Мария Волкова. Стихи о человечности и милосердии
Из потомственной казачьей семьи. Детство, отрочество и юность Волковой прошли в Джаркенте Семиреченской обл., недалеко от границы с Китаем. В 1919 году Мария вышла замуж за казачьего офицера. Александр Эйхельбергер был подъесаулом, адъютантом командующего войсками Иркутского военного округа генерала Вячеслава Ивановича Волкова, отца Марии.
В начале 1920 года небольшой отряд генерала Волкова в 30–40 человек, включавший офицеров штаба, их вестовых казаков, около десяти человек женщин и детей, продолжал свой неимоверно трудный зимний поход через сибирскую тайгу. На пределе физических возможностей, четверо суток без единой ночёвки, В. И. Волкову пришлось вести свой отряд. 10 февраля 1920 г. западнее Иркутска обоз был окружён красноармейским полком. Засада красных подпустила обоз на близкое расстояние и открыла огонь, а потом разоружила оставшихся в живых. Генерал В. И. Волков, «выдержанный, всегда владеющий собой человек», в котором всегда была «нравственная подтянутость и постоянная готовность к смотру Всевышнего», предпочёл пленению смерть.
«Когда я была моложе, — писала Мария Волкова, — я утешалась мечтой увековечить то время, те события и людей, направлявших события, в живом и широком романе. Мне казалось, что данные для осуществления этого замысла тогда у меня были. Судьба не допустила этого… Те события давно заслонены другими — важными по-иному. Людей такого “калибра”… больше нет…» [1].
Пленников, в их числе и семью Волковых, переправили в Иркутск и посадили в губернскую тюрьму. Среди заключенных в камере оказалась А. В. Тимирёва, возлюбленная Верховного правителя А. В. Колчака.
«В тюрьме мы пробыли недолго, — вспоминала Мария Вячеславовна. — Нас не ликвидировали, а выпустили по приказу председателя Сибревкома, ревизовавшего тюрьму, — товарища, видимо, принадлежавшего к вымирающему типу идеалистов» [1]. Участь Александра Эйхельбергера была в руках, к счастью, хорошего следователя, «добродушного русского парня, которого впоследствии расстреляли за мягкое отношение к заключённым» [1].
После освобождения мужа необходимо было срочно покинуть Иркутск, где ещё недавно командующим военным округом был отец Марии. Александр окончил ускоренные курсы народных учителей, и осенью 1920 года они укрылись в одном из бурятских улусов Забайкалья. А. Эйхельбергер «стал заведовать школой». Супруги завели хозяйство, что в скором будущем дало им возможность уехать «в Европейскую Россию». В феврале 1921 г. Мария родила первенца — дочь Асеньку. Эйхельбергеры начали хлопоты о возвращении на родину мужа. Литовское представительство в Москве дало положительный ответ. В начале 1922 года с десятимесячной дочерью на руках Эйхельбергеры отправились в Москву. В пути дочь Марии «заболела воспалением лёгких и умерла…» [1].

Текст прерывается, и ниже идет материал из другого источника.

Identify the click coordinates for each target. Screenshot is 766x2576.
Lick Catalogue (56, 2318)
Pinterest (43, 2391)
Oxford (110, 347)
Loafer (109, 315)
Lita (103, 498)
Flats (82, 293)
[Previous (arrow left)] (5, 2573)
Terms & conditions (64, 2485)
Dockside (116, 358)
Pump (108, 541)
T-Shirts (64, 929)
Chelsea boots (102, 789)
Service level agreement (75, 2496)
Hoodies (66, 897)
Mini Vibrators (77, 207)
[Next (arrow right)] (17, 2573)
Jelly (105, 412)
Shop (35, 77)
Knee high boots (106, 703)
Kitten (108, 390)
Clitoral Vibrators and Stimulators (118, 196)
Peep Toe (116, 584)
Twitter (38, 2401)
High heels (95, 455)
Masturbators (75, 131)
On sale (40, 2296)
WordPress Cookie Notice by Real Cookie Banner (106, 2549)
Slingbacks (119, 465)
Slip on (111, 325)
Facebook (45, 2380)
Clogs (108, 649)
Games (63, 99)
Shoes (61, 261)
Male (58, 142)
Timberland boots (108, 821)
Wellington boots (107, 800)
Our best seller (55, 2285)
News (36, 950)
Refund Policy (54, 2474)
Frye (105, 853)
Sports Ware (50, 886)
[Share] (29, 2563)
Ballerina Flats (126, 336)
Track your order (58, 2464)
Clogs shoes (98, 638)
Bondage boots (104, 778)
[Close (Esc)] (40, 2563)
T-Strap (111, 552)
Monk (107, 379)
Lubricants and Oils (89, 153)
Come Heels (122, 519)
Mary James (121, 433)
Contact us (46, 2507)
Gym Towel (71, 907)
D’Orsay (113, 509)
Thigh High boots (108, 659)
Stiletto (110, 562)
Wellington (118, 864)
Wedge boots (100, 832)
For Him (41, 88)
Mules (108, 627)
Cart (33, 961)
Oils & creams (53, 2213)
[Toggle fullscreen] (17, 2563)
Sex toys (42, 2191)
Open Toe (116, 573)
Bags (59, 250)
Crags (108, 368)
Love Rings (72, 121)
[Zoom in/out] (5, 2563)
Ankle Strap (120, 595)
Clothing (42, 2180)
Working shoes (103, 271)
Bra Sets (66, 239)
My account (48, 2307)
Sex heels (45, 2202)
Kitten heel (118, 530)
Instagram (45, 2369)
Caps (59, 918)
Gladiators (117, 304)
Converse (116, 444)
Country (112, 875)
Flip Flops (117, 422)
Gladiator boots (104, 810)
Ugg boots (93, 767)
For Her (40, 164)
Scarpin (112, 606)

В 1922 году Мария и Александр Эйхельбергеры эмигрировали из России, и «началась жизнь за рубежом»: в Литве, а потом в Германии. В Литве в 1924 г. Мария родила сына Александра.
Но как бы трудно ни жилось Марии Волковой в Литве и в Германии, поэтесса написала там свои лучшие стихотворения и прозу. В Литве ею был создан цикл «Песен сибирских казаков», который составили: «Степная сибирская», «Туркестанская», «Прощальная», «Кавказская», «Западная окопная».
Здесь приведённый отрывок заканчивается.